● **Ausgangstext**
Der Rattenschwanz

Gabriele_Krele-Art

von Gabriele_Krele-Art

Story

Es war ein kleiner Nager
mit samtig weichem Fell,
die Pfötchen zart und zierlich,
das Näschen wach und hell.

Das Kind war ohne Vorurteil,
auch wenn er Ratte hieß,
war er geschickt und klug zugleich
und sich als treuer Freund erwies.

Die Freundschaft wuchs von Tag zu Tag,
das Kind vergaß wohl ganz
im Spiel und in Gedanken
den langen, nackten Schwanz.

● **Datenauszug**
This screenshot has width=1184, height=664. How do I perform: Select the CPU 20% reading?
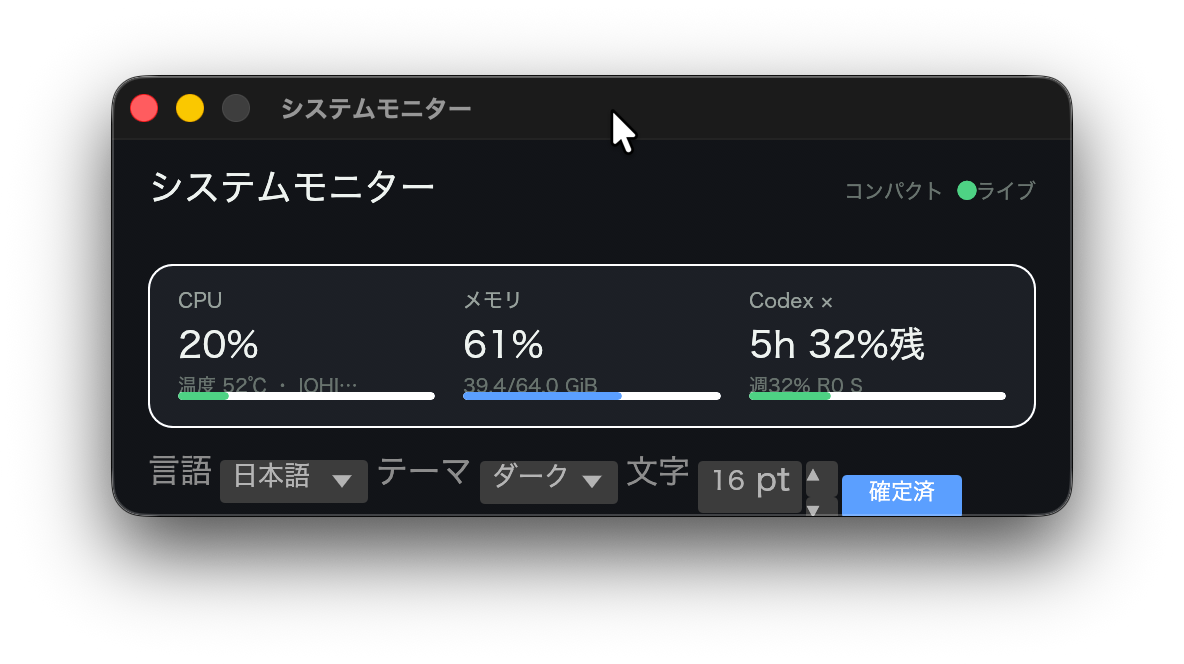[x=219, y=344]
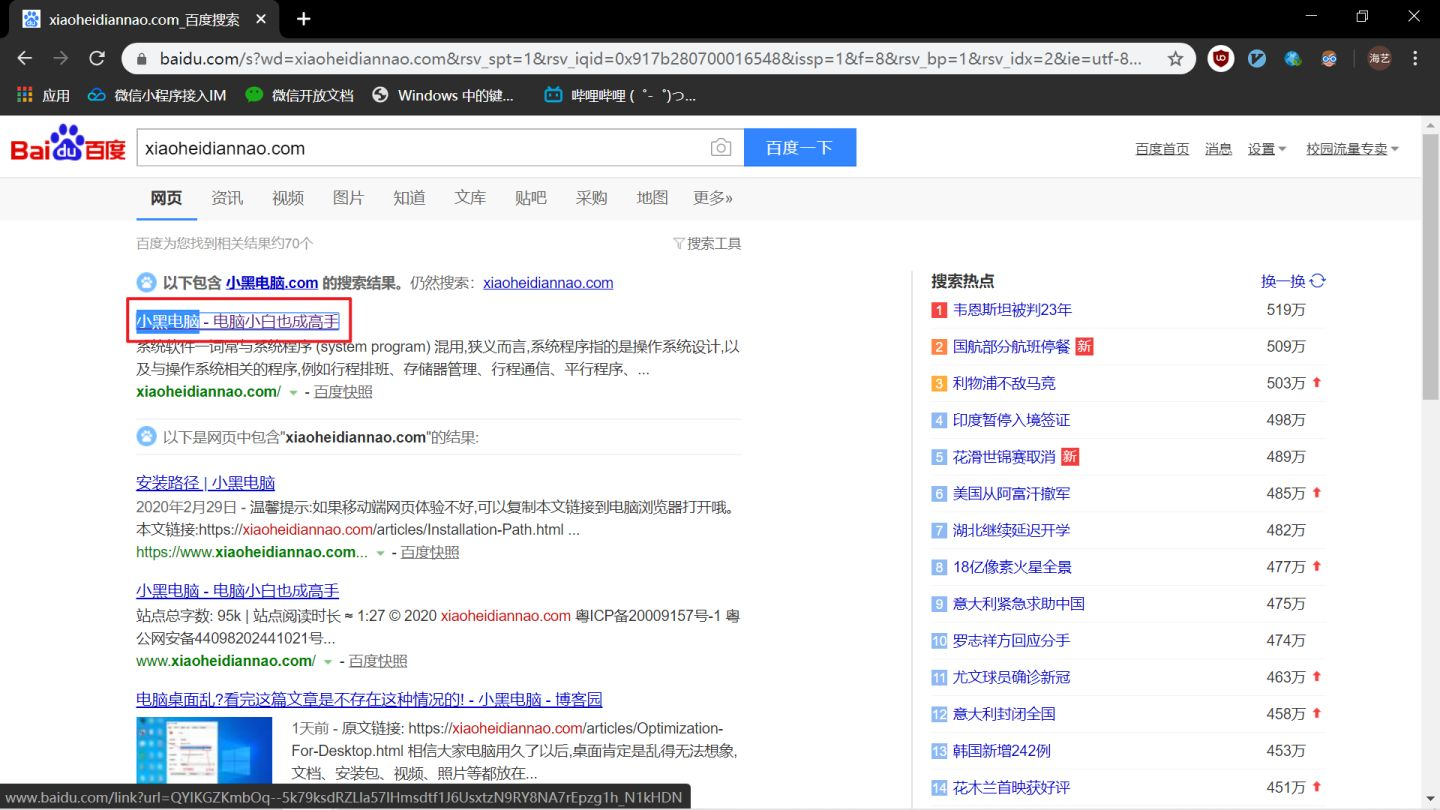Click the 换一换 refresh hot topics icon

(1318, 281)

● **Aufgaben**
1) Wie wird das Fell des Nagers im Gedicht beschrieben?
2) Schreiben Sie den Teil des Gedichts zwischen „Der Rattenschwanz“ und „wach und hell.“ einschließlich dieser beiden Stellen wortgetreu ab.
Stützen Sie sich ausschließlich auf das Gedicht.

● **Erwartete Lösungen**
1) Das Fell ist samtig weich.

2)
Der Rattenschwanz

Gabriele_Krele-Art

von Gabriele_Krele-Art

Story

Es war ein kleiner Nager
mit samtig weichem Fell,
die Pfötchen zart und zierlich,
das Näschen wach und hell.